> _What the task requires_
In the data below, begin at the line with "How do I perform: Open" and stop after the line with "Given: Click the"; output those lines exactly and no pictures.

#### Entries provided

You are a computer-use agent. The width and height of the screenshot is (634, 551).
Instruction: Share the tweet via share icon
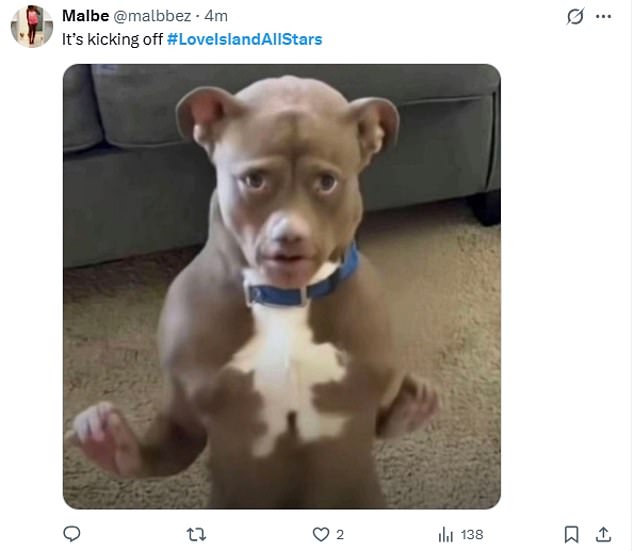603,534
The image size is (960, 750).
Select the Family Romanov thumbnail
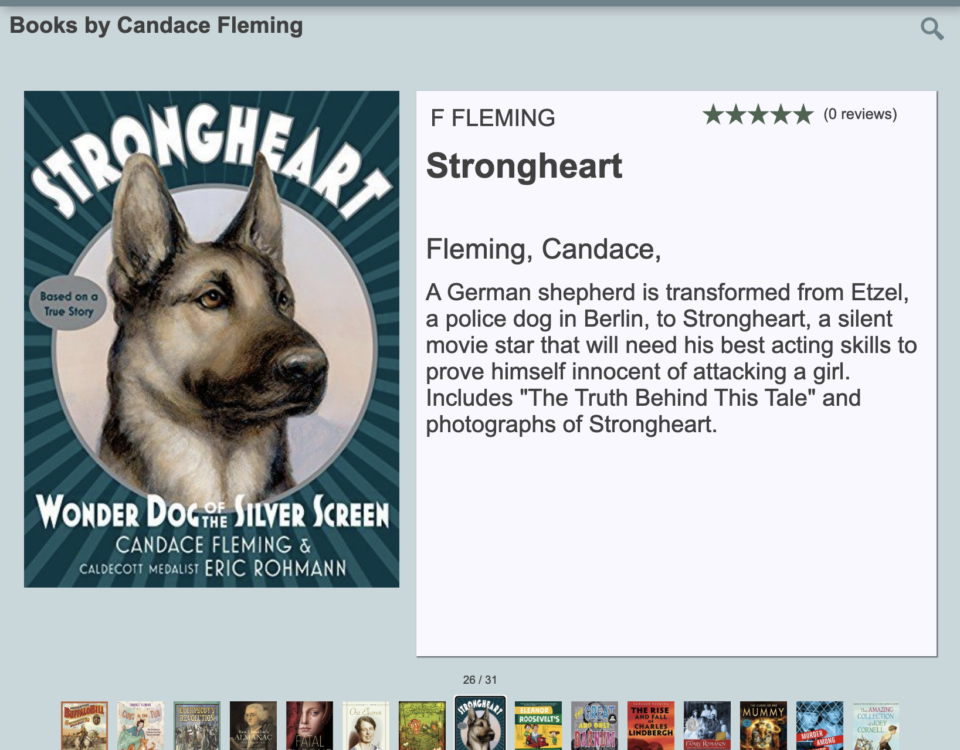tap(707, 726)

########
#### Entries provided

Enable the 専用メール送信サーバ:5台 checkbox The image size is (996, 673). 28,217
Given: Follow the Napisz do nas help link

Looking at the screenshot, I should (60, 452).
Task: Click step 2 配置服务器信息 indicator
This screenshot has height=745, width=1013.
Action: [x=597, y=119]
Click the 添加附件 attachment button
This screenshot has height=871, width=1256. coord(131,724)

########
#### Entries provided

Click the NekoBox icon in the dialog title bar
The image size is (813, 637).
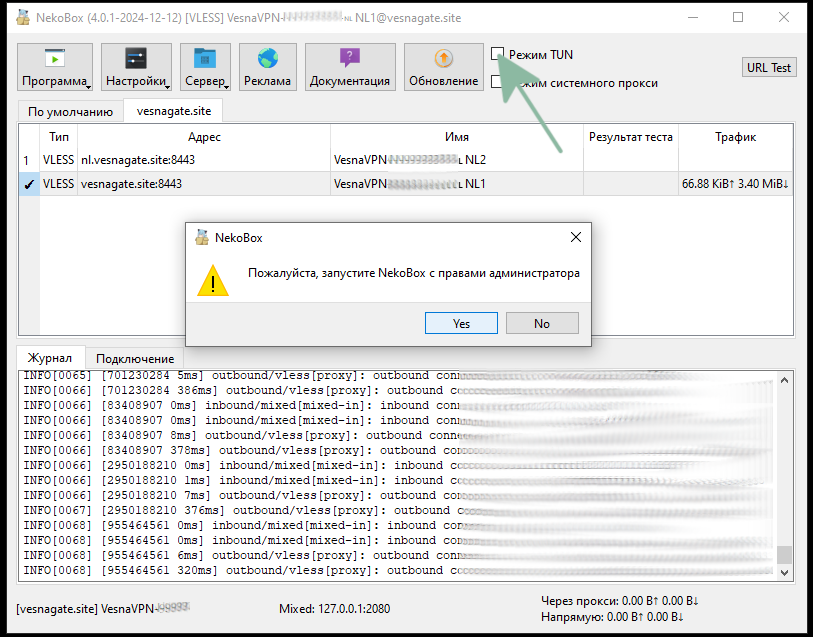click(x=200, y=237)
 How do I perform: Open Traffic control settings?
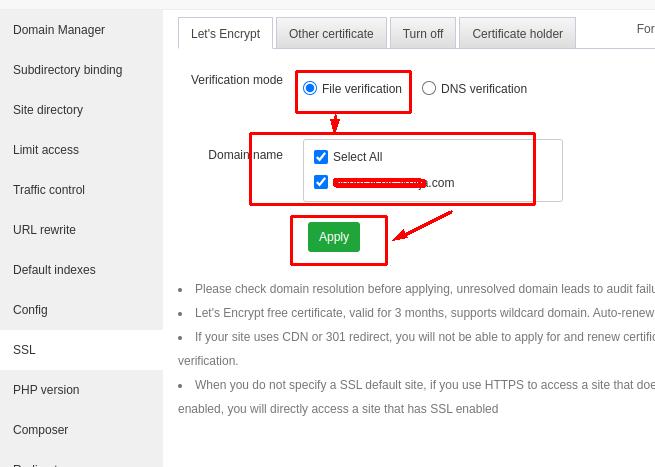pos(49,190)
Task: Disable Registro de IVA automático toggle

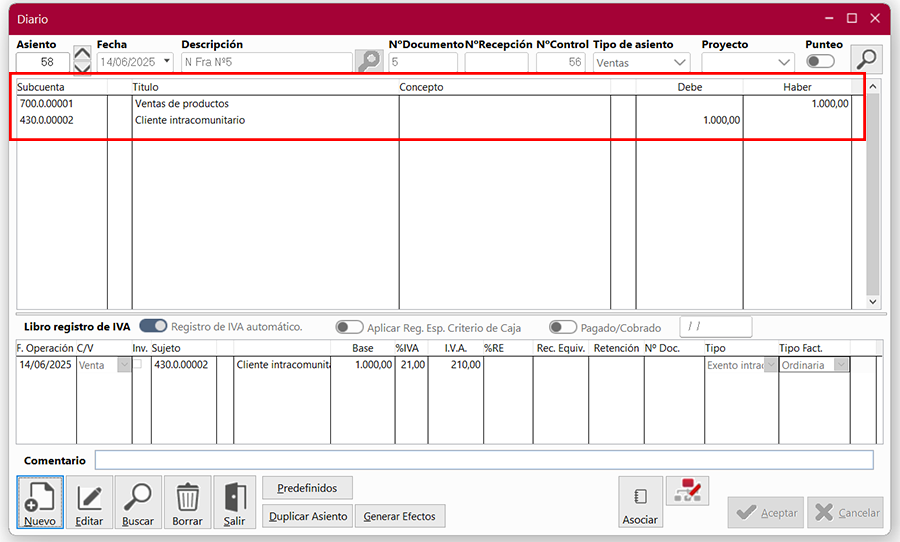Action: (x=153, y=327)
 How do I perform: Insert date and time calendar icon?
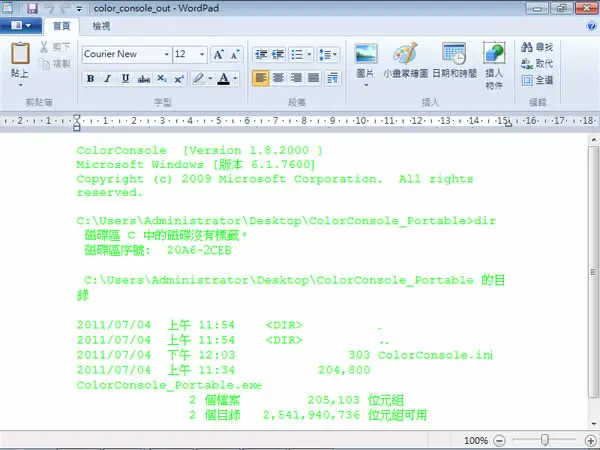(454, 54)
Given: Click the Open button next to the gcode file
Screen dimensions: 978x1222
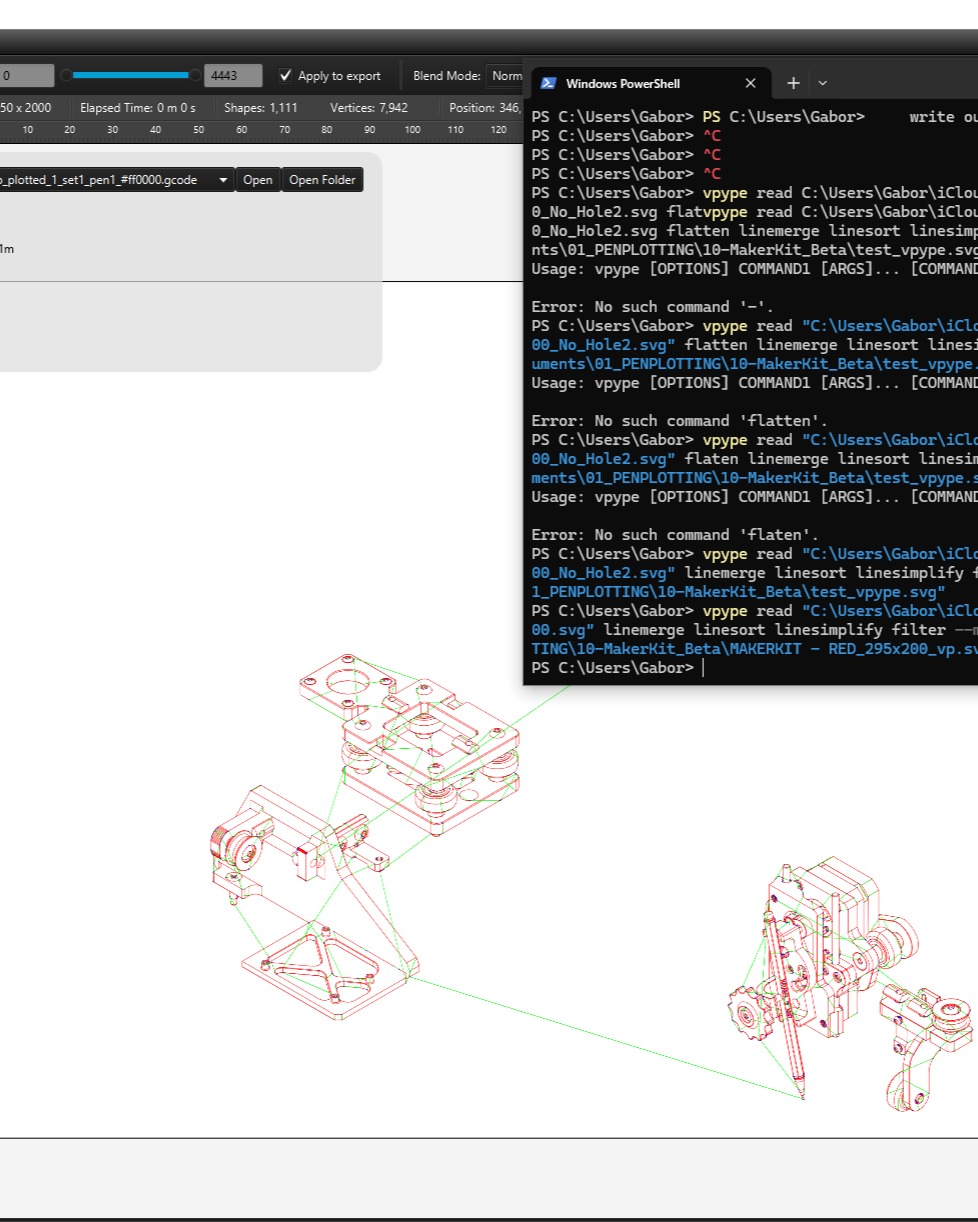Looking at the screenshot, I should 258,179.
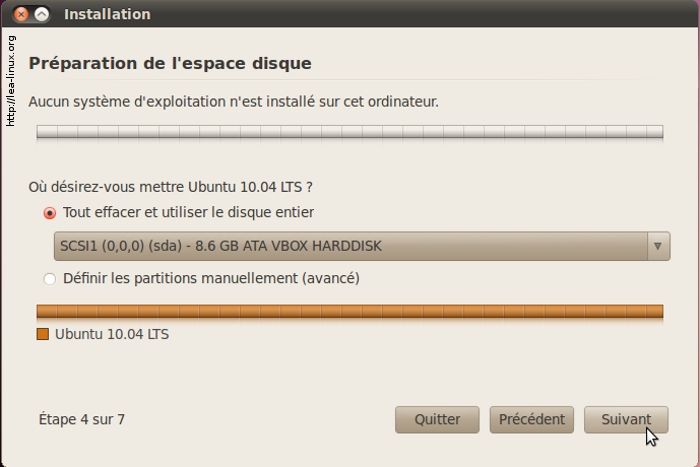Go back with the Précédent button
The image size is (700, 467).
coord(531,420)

########

> _Exercise output_
 How do I perform: Open Traffic control settings?
pos(49,190)
Task: Disable Registro de IVA automático toggle

Action: (x=153, y=327)
 How do I perform: Insert date and time calendar icon?
(454, 54)
Given: Click the Open button next to the gcode file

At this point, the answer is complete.